In recent years, advancements in deep learning have led to significant improvements in text generation capabilities, such as language models and transformer-based architectures. However, these models often struggle to produce coherent and relevant output when faced with long and complex input contexts. In this article, we propose a novel approach called Intuitive Highlighting (IH) that addresses this challenge by providing users with a dynamic highlighting scheme to guide the generation process.
Highlighting Scheme
The IH scheme is based on the concept of conditional context (c), which represents the difference between the predicted token and its corresponding attention mask.
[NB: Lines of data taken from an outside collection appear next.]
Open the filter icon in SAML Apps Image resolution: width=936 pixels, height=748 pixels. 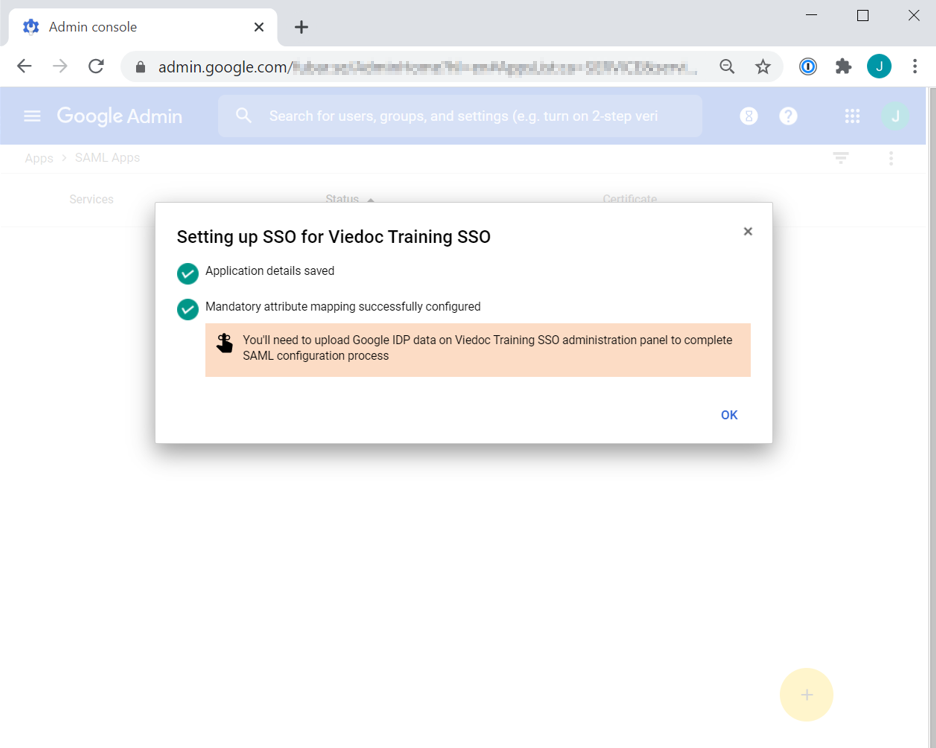[841, 158]
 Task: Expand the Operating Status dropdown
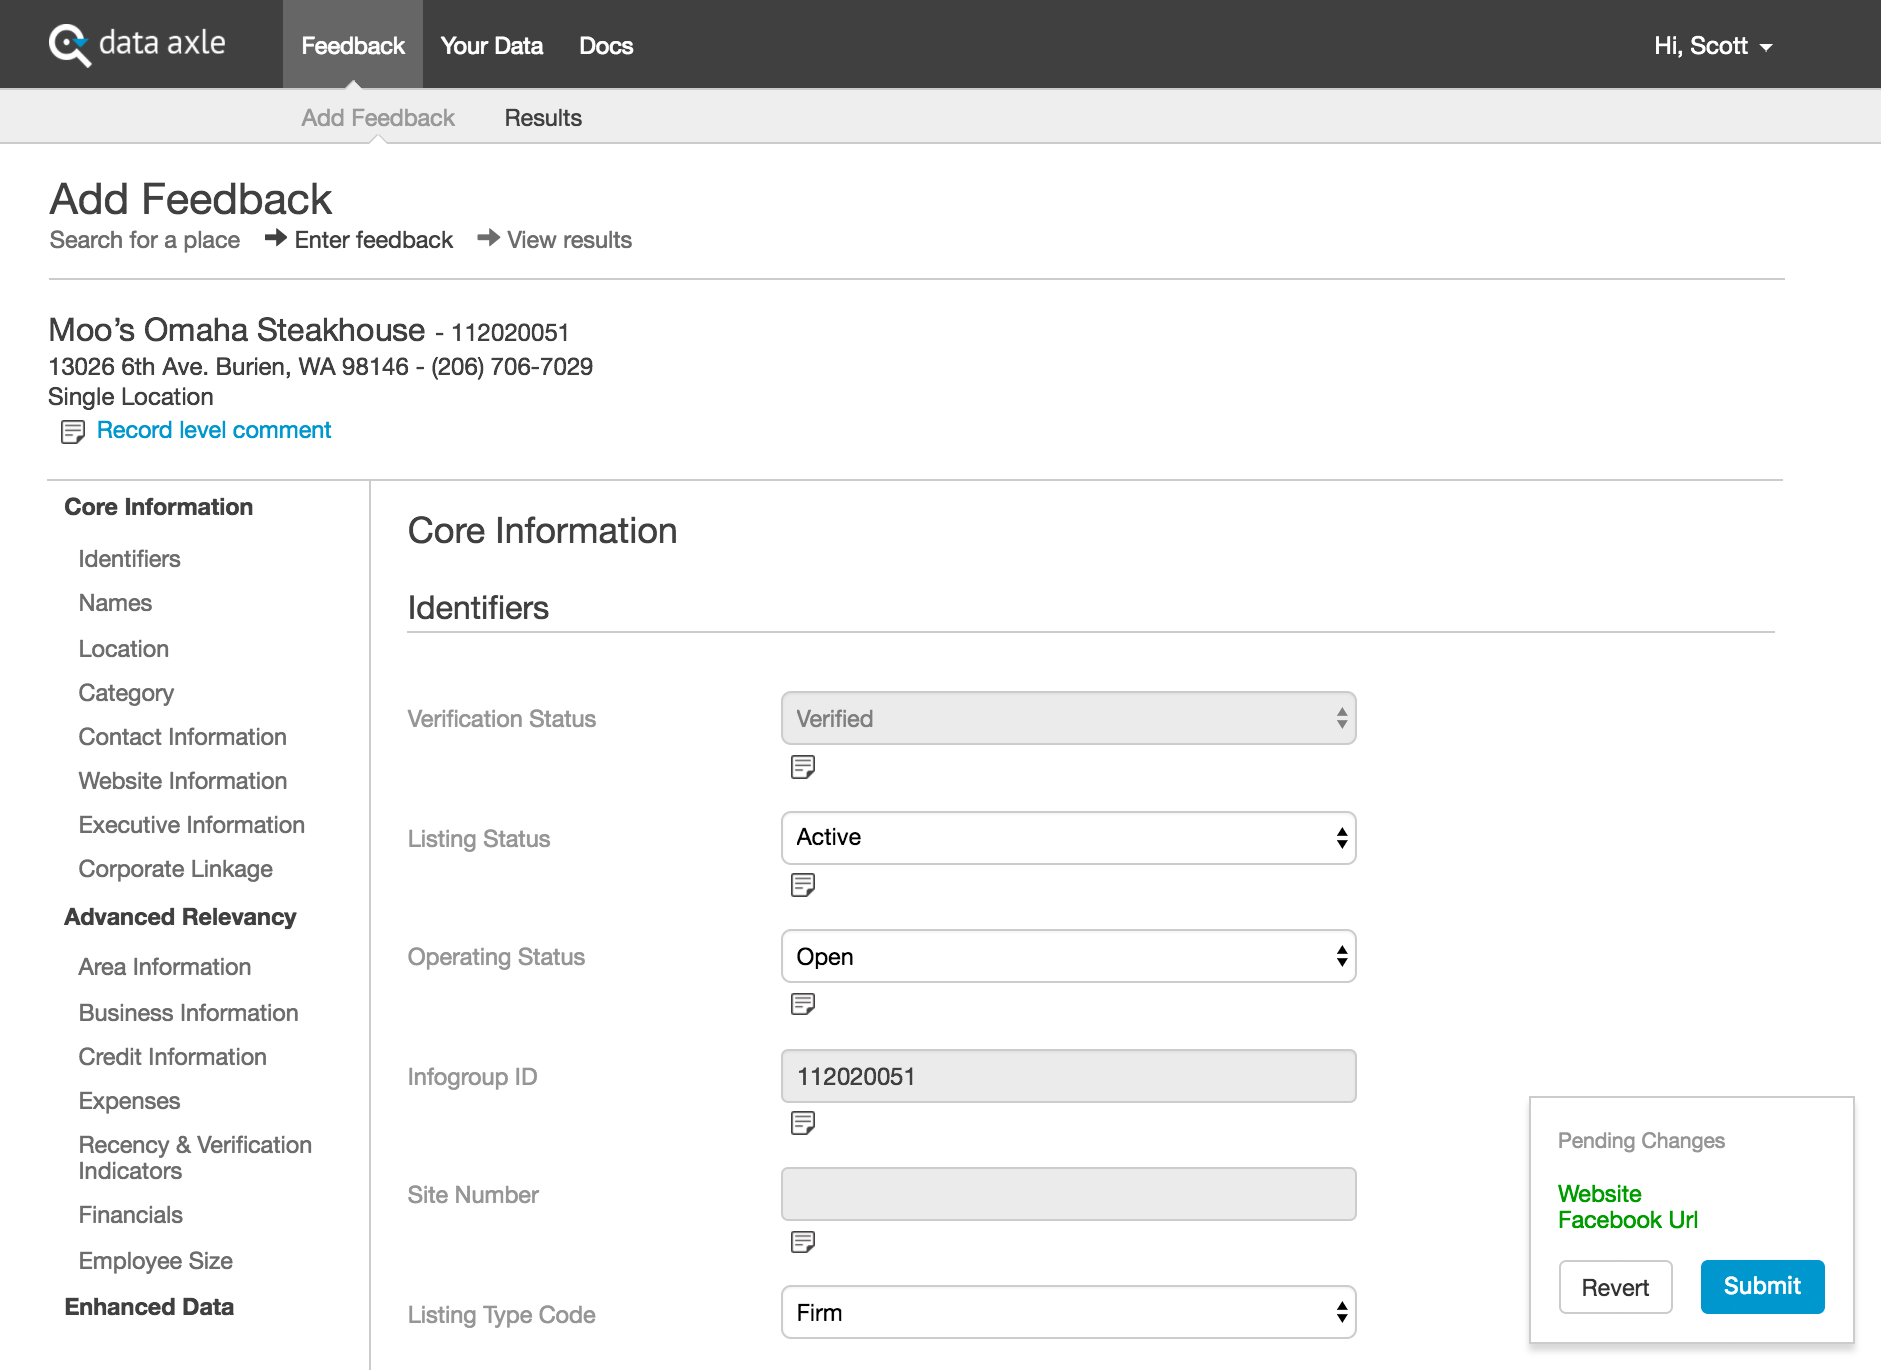coord(1067,957)
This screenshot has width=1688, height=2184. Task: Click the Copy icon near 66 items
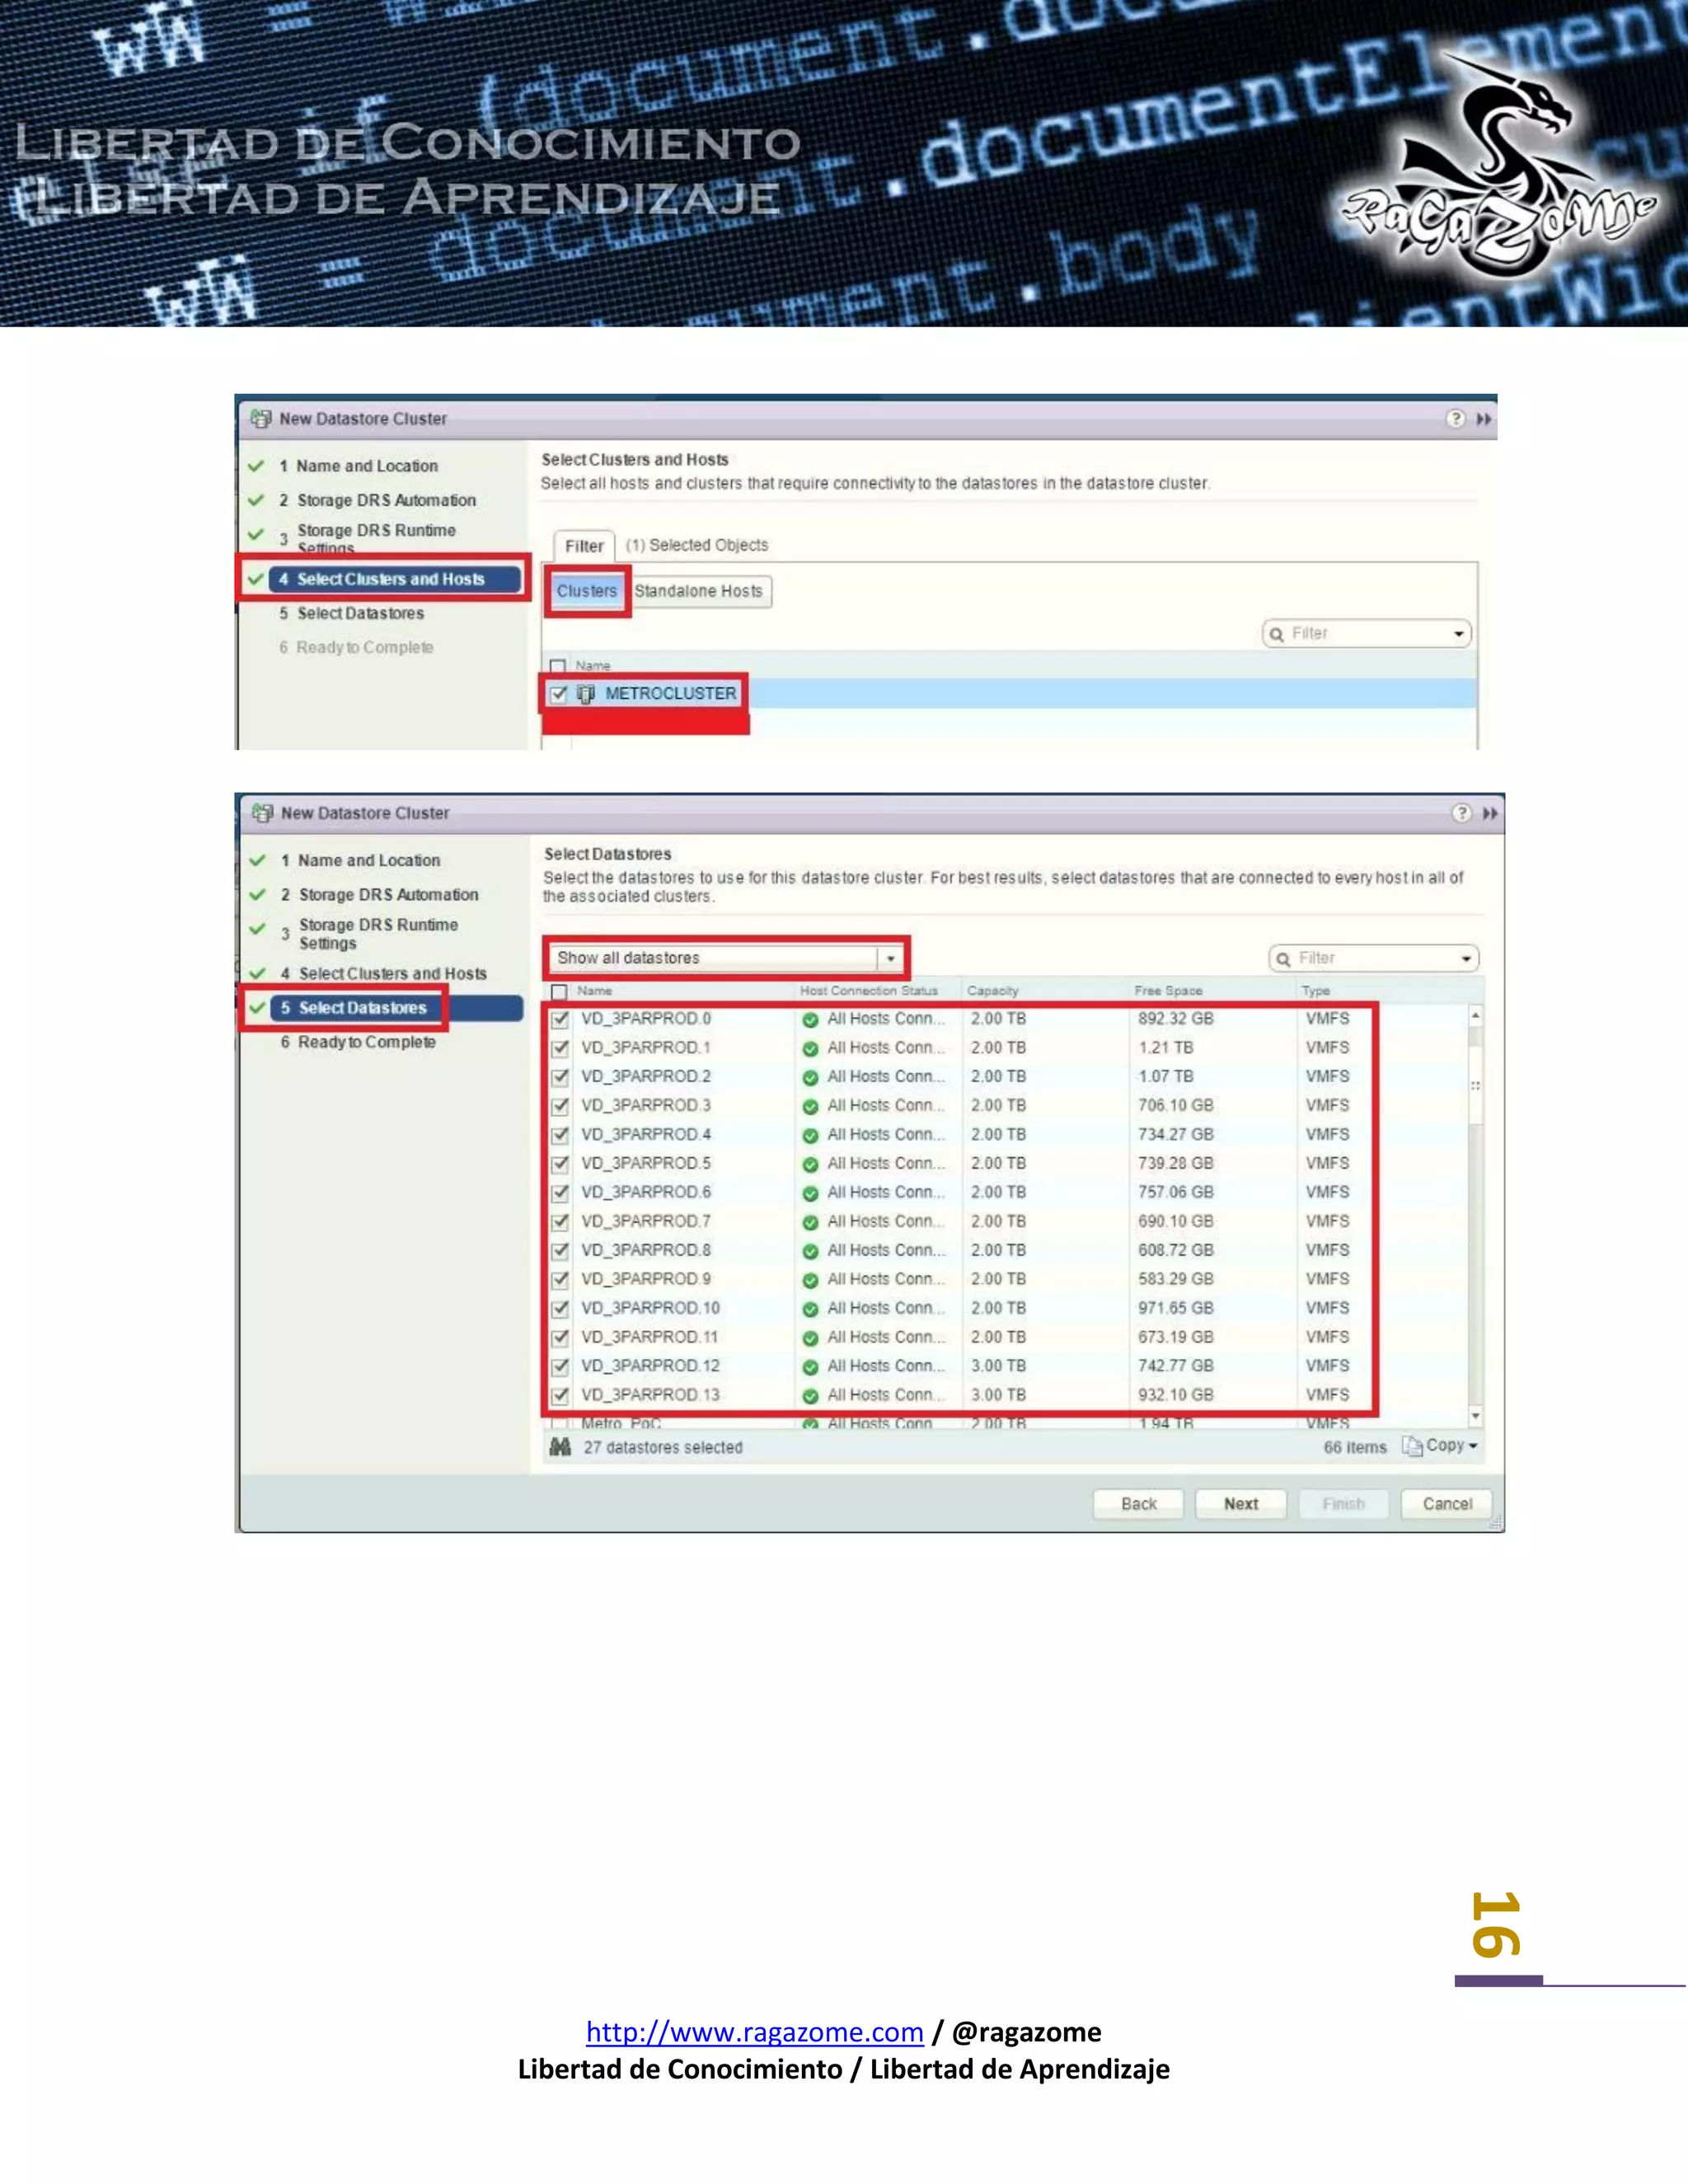point(1412,1446)
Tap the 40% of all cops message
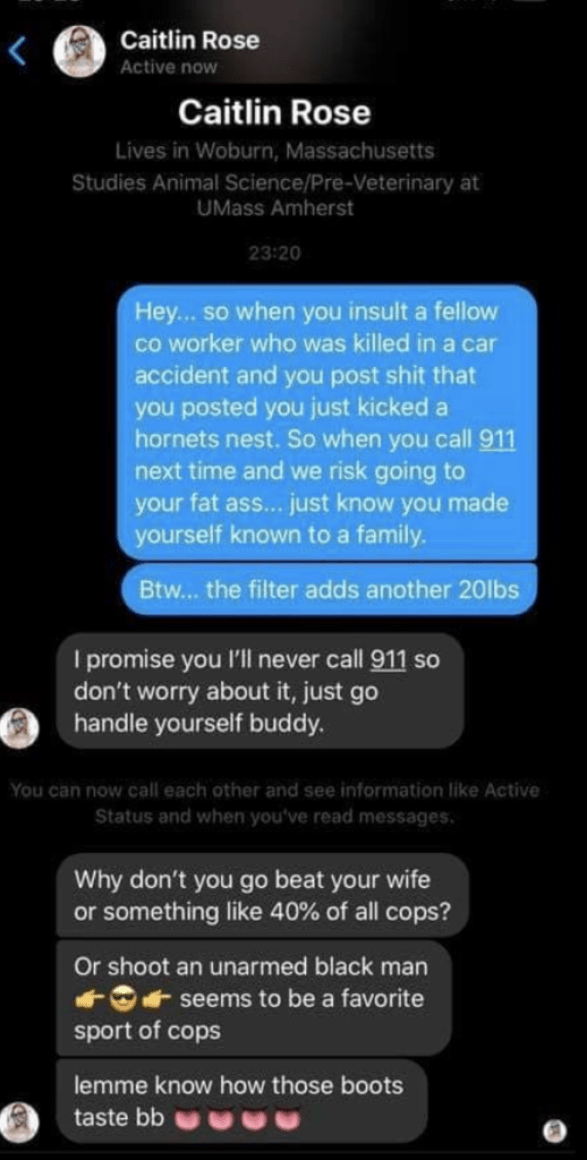The width and height of the screenshot is (587, 1160). 263,894
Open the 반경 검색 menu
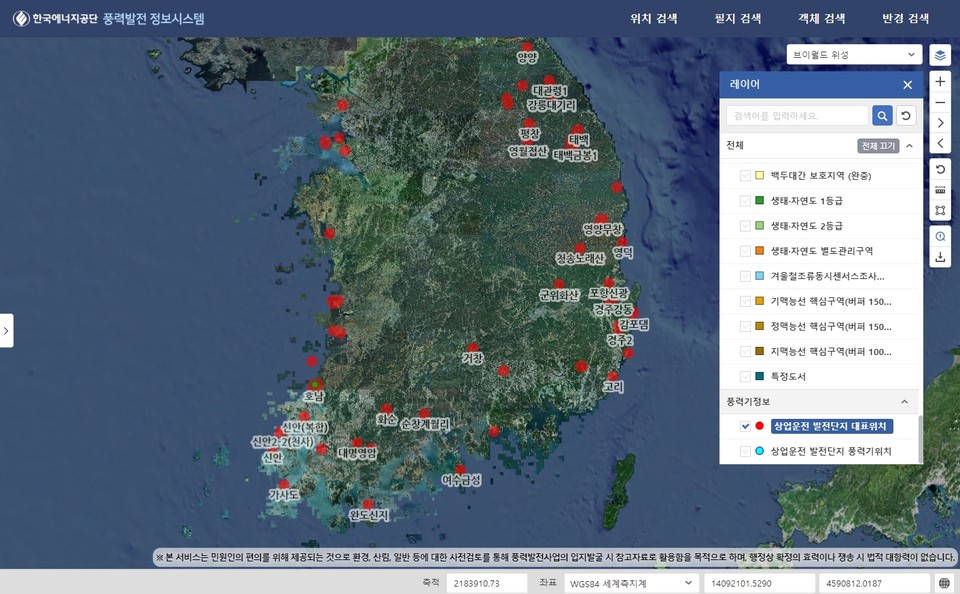The height and width of the screenshot is (594, 960). [x=906, y=19]
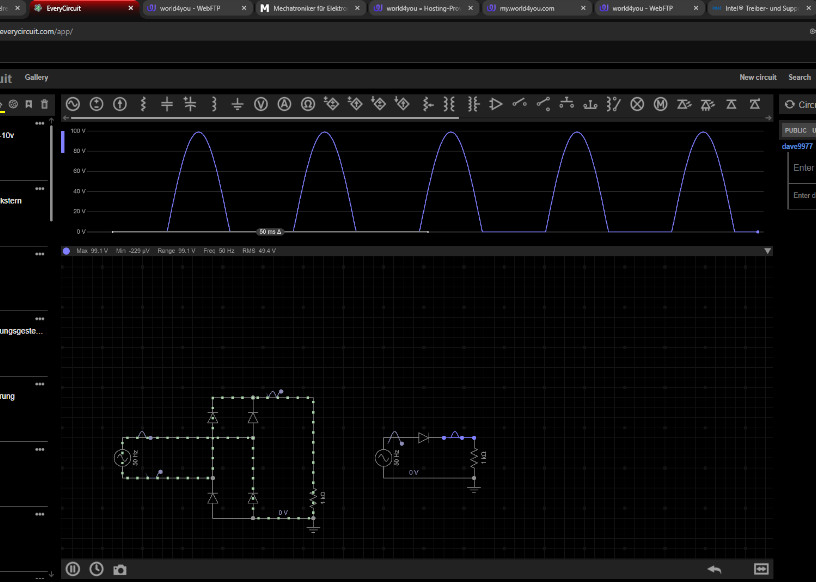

By appending mi = 0 and si = ¯si = f(xi) to the input sequence, we update the highlight mask m and contexts s, ¯s at each time step. This arrangement provides users with the flexibility to control the in-line requirements, such as adjusting the highlight guidance strength γ in Eq. (6).
Attention Activation
To further investigate token-wise correlations and their impact on generation results, we exclude sink tokens that dominate the attention score [40] and visualize cross-token self-attention score maps during inference. Users can manipulate the model’s output dynamically by adjusting the highlight guidance strength γ in Eq. (6). This capability can prove advantageous in a variety of tasks, such as generating descriptive captions for images or creating customized responses in conversational agents.
Reliable Description
When carrying out long text generation tasks, diverse formats and content of prompts are employed to steer the generation towards desired outcomes. However, prompt engineering often relies on empirical intuition and requires careful design of the context, making it less accessible for non-experts. As illustrated in the left part of Fig. 1, even meticulously crafted prompts can lead to unpredictable outputs that fail to meet the requirements.
Conclusion
In conclusion, Intuitive Highlighting offers a promising solution to improve the efficiency and effectiveness of text generation models. By providing users with a dynamic highlighting scheme, we enable them to control the generation process and steer it towards desired outcomes. Our approach has significant implications for a wide range of applications, from generating descriptive captions for images to creating customized responses in conversational agents. With Intuitive Highlighting, we demystify complex text generation and make it accessible to non-experts.